- **What needs to be done**
If an entry below holds a picture, skip the picture and copy everything else exactly.

- **Source information**
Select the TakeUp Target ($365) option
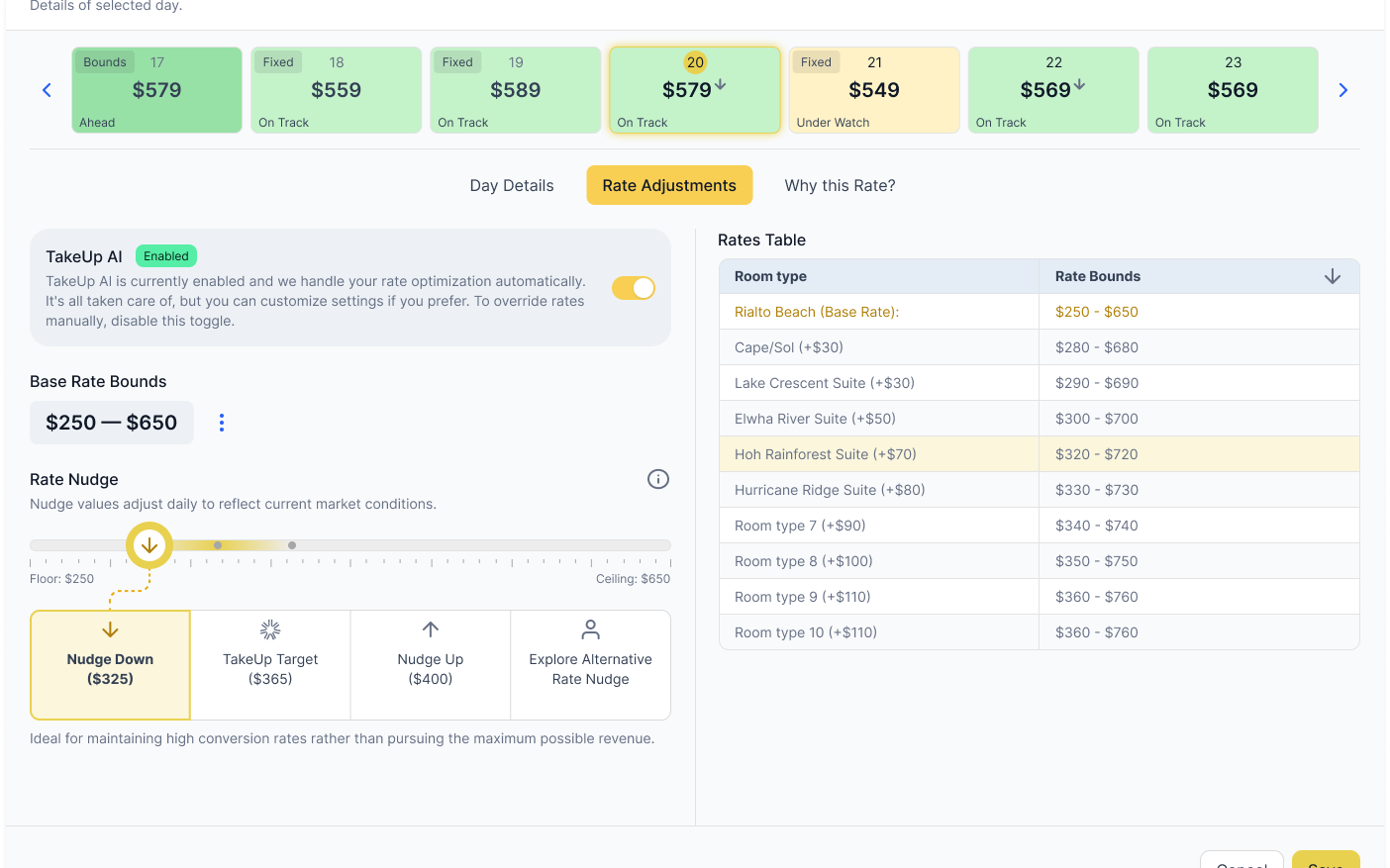1390x868 pixels. click(x=270, y=665)
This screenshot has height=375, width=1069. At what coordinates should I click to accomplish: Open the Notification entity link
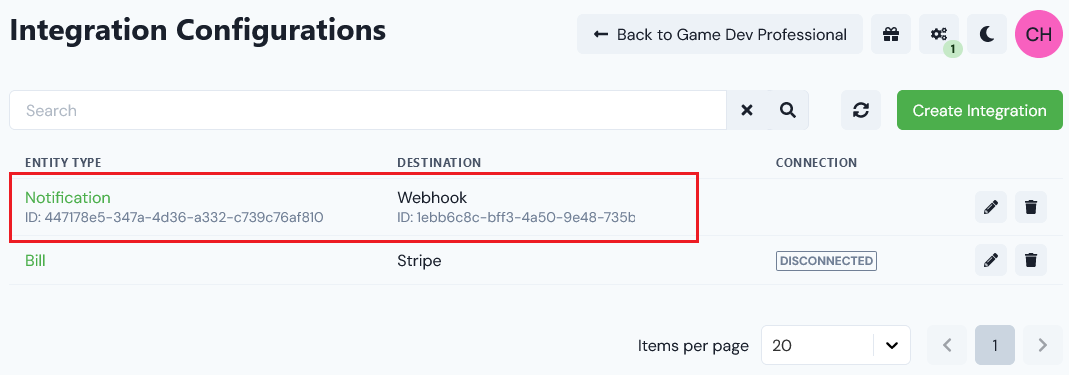pos(67,198)
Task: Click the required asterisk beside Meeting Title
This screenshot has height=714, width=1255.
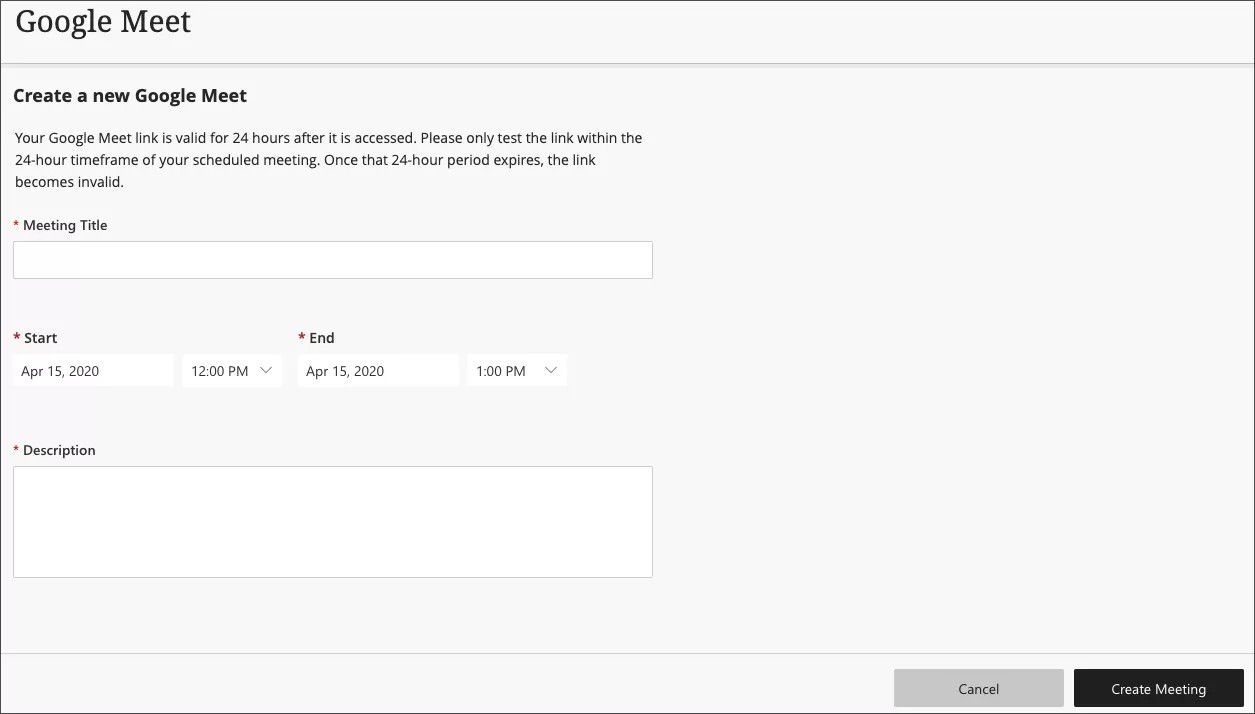Action: pos(16,224)
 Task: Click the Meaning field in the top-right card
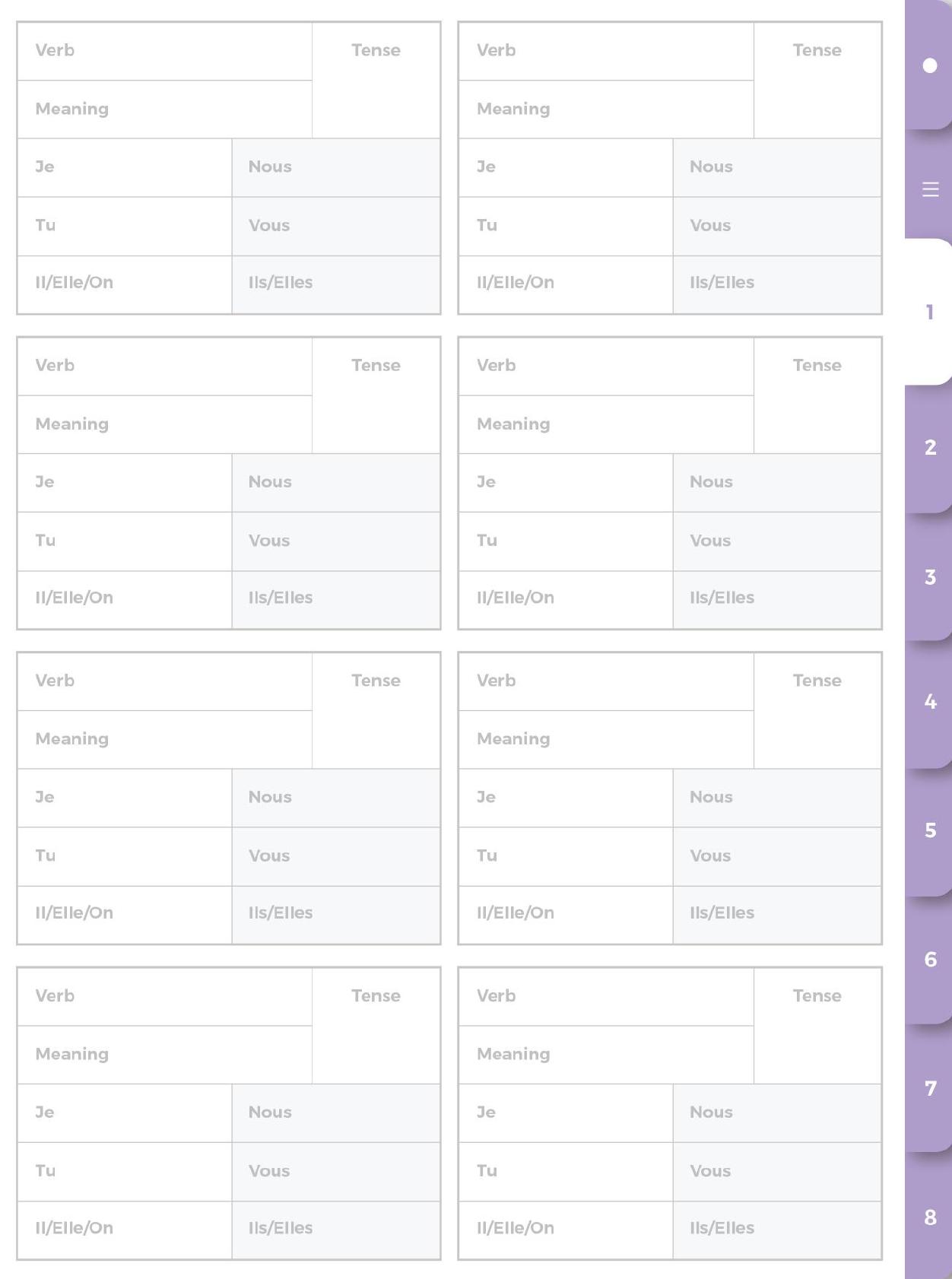[606, 109]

- **Answer to this task**
Select the TakeUp Target ($365) option
1390x868 pixels. click(x=270, y=665)
This screenshot has height=375, width=1069. At what coordinates should I click to accomplish: Open the Notification entity link
pos(67,198)
Task: Click the required asterisk beside Meeting Title
This screenshot has height=714, width=1255.
Action: pos(16,224)
 Task: Click the Meaning field in the top-right card
[606, 109]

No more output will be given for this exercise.